┏━━

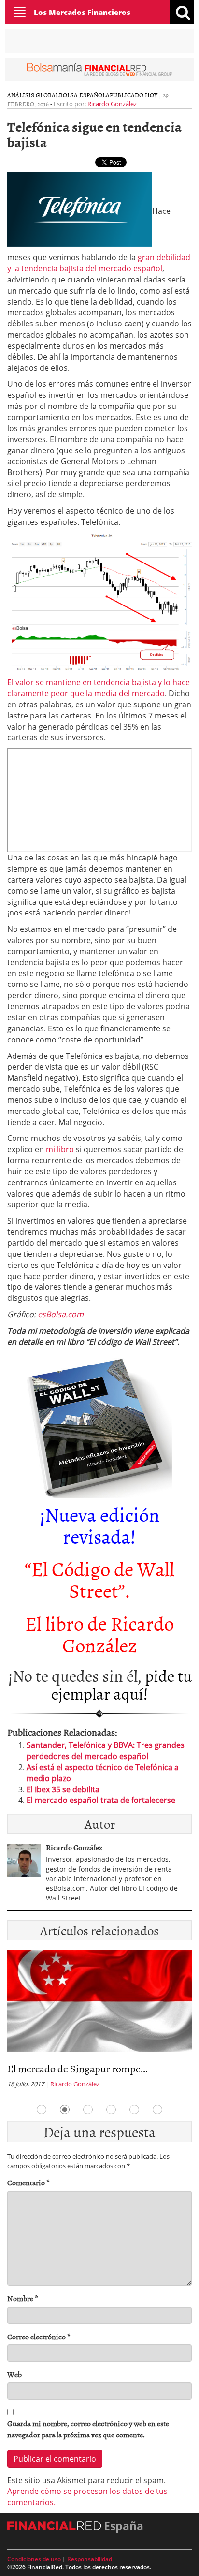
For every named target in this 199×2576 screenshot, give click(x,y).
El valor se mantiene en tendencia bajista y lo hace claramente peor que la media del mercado (98, 688)
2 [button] (65, 2109)
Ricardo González (112, 103)
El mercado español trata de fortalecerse (101, 1800)
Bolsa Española (84, 94)
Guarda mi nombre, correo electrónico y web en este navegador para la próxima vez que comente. (88, 2429)
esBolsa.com (61, 1314)
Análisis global (33, 94)
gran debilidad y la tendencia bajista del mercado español (98, 263)
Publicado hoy (133, 94)
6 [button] (157, 2109)
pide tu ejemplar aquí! (121, 1684)
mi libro (60, 1149)
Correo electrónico (39, 2336)
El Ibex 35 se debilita (63, 1789)
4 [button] (111, 2109)
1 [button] (41, 2109)
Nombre (22, 2298)
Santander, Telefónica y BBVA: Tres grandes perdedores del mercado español (106, 1750)
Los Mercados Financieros (82, 12)
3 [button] (88, 2109)
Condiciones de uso (34, 2559)
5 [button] (134, 2109)
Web (14, 2374)
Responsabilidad (89, 2559)
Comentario (28, 2182)
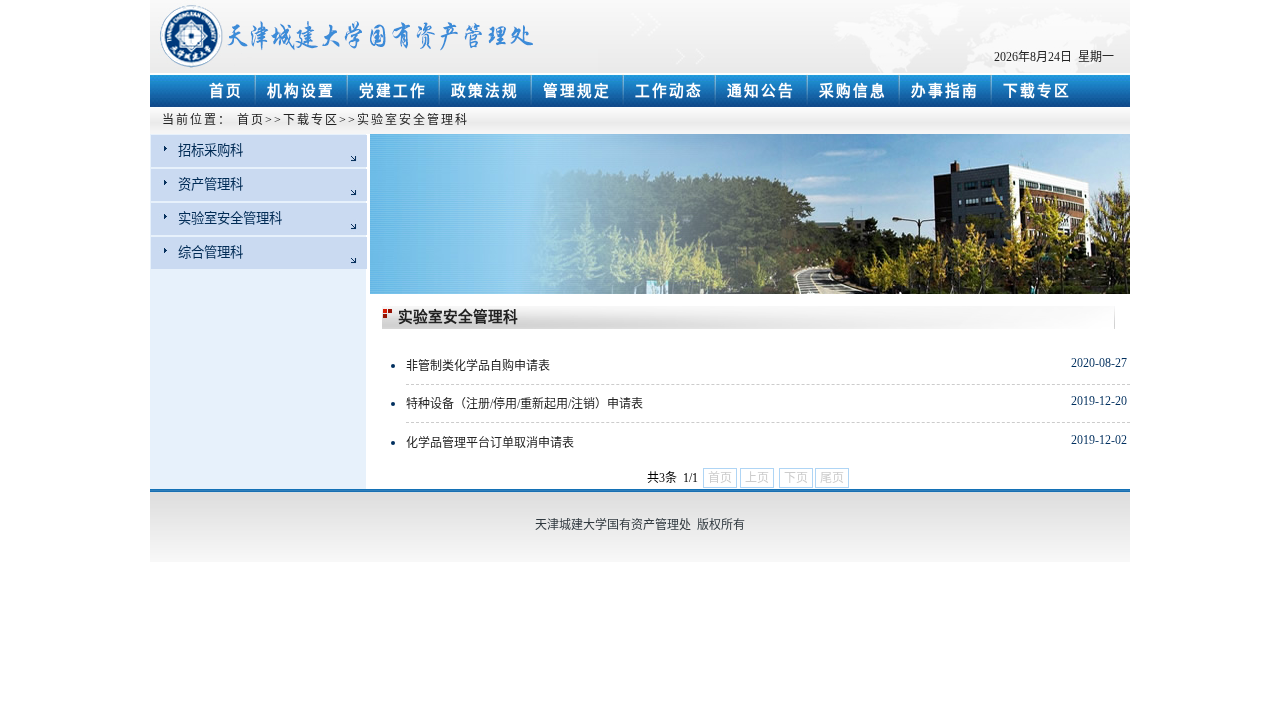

┗━━

◆ **TASK DIRECTIONS**:
Set down, unchanged, only those lines above that fall between the line with "2 [button] (65, 2109)" and the line with "Análisis global (33, 94)", the two end lines included.

◆ **EXERCISE SOLUTION**:
2 [button] (65, 2109)
Ricardo González (112, 103)
El mercado español trata de fortalecerse (101, 1800)
Bolsa Española (84, 94)
Guarda mi nombre, correo electrónico y web en este navegador para la próxima vez que comente. (88, 2429)
esBolsa.com (61, 1314)
Análisis global (33, 94)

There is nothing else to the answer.